Mi sto rendendo conto sempre di più che mentre continuo a sentirmi ancora fermo e indeciso per tutto o quasi quello che mi riguarda, il resto di ciò che mi circonda prosegue rapidamente a cambiare e a trasformarsi, tanto da non permettermi spesso di riconoscere del tutto quello che sta effettivamente succedendo. Mi è sempre parso scontato che molte cose cristallizzino velocemente nella maniera esatta in cui sono nate, e quando invece mi accorgo che non è affatto così, mi sento tradito, come se qualcuno avesse tramato contro di me soltanto per il gusto di vedermi in difficoltà. I punti fermi delle mie giornate sono tali che non sono capace di accettare delle variazioni importanti, o almeno non senza grandi malesseri molto spalmati nell’arco di un tempo che non riuscirei neppure a definire. Se penso ai miei anni scolastici ad esempio, è come se tutti i miei compagni di classe di trent’anni addietro fossero a tutt’oggi rimasti esattamente quelli che erano, pronti persino a comportarsi nella stessa maniera di allora. Dal lontano periodo in cui ho conosciuto mia moglie Laura, mi pareva che in seguito niente avrebbe più potuto cambiare, e quando ancora vado a riguardare le fotografie scattate in quella manciata di anni in cui sono stato sposato con lei, mi pare di nuovo che niente o quasi da allora abbia potuto davvero variare. La percezione diretta del tempo che passa è qualcosa che non riesco quasi mai ad afferrare, e nelle mattine in cui mi rado le guance con calma davanti allo specchio, trovo improbabile che l’immagine che vedo di fronte sia effettivamente rispondente a quella che ricordavo di me fino al giorno prima.

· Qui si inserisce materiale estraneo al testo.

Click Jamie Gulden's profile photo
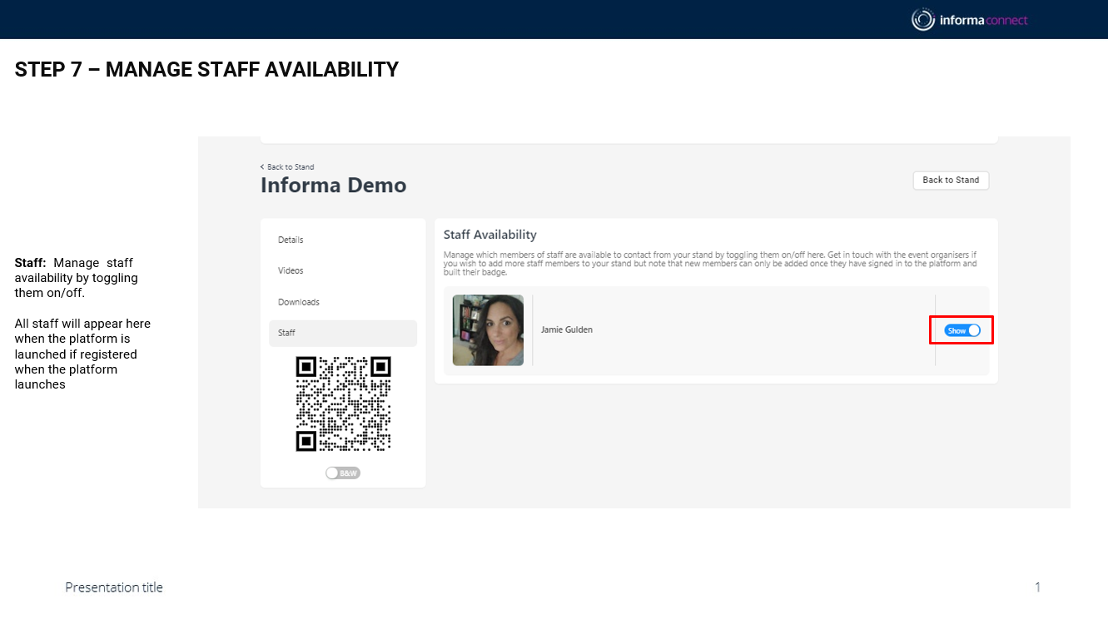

Avevo degli amici, tempo fa, e certe volte ci vedevamo per andarcene al cinema o per farci qualche passeggiata conversando tra noi di tutto ciò che potevamo aver voglia di dire. Difficilmente parlavo di me, piuttosto cercavo sempre argomenti correnti e impersonali, su cui ognuno poteva esprimere la propria opinione. Se i miei amici non si trovavano d’accordo con ciò che mi ero ritrovato a sostenere, non insistevo quasi mai nel portare avanti i miei usuali pensieri, lasciando subito perdere qualsiasi eventuale polemica, e chiudendomi spesso in qualche minuto di silenzio meditativo. In fondo non ho mai avuto troppo interesse ad avere l’approvazione degli altri, piuttosto sono sempre stato disposto a mostrare soltanto una vaga volontà nel sostenere qualcosa. Mia moglie Laura, in quel periodo, si mostrava accigliata per il mio comportamento a suo parere troppo remissivo, ma io le dimostravo facilmente, una volta rimasti da soli, che l'opinione più giusta non ha mai bisogno di forza per essere spinta in avanti. Adesso certe volte mi chiedo dove mai siano andate a finire quelle idee sbandierate da tutti, e se quelle mie vecchie conoscenze abbiano ancora voglia di sostenere quelle opinioni per me ancora adesso inaccettabili.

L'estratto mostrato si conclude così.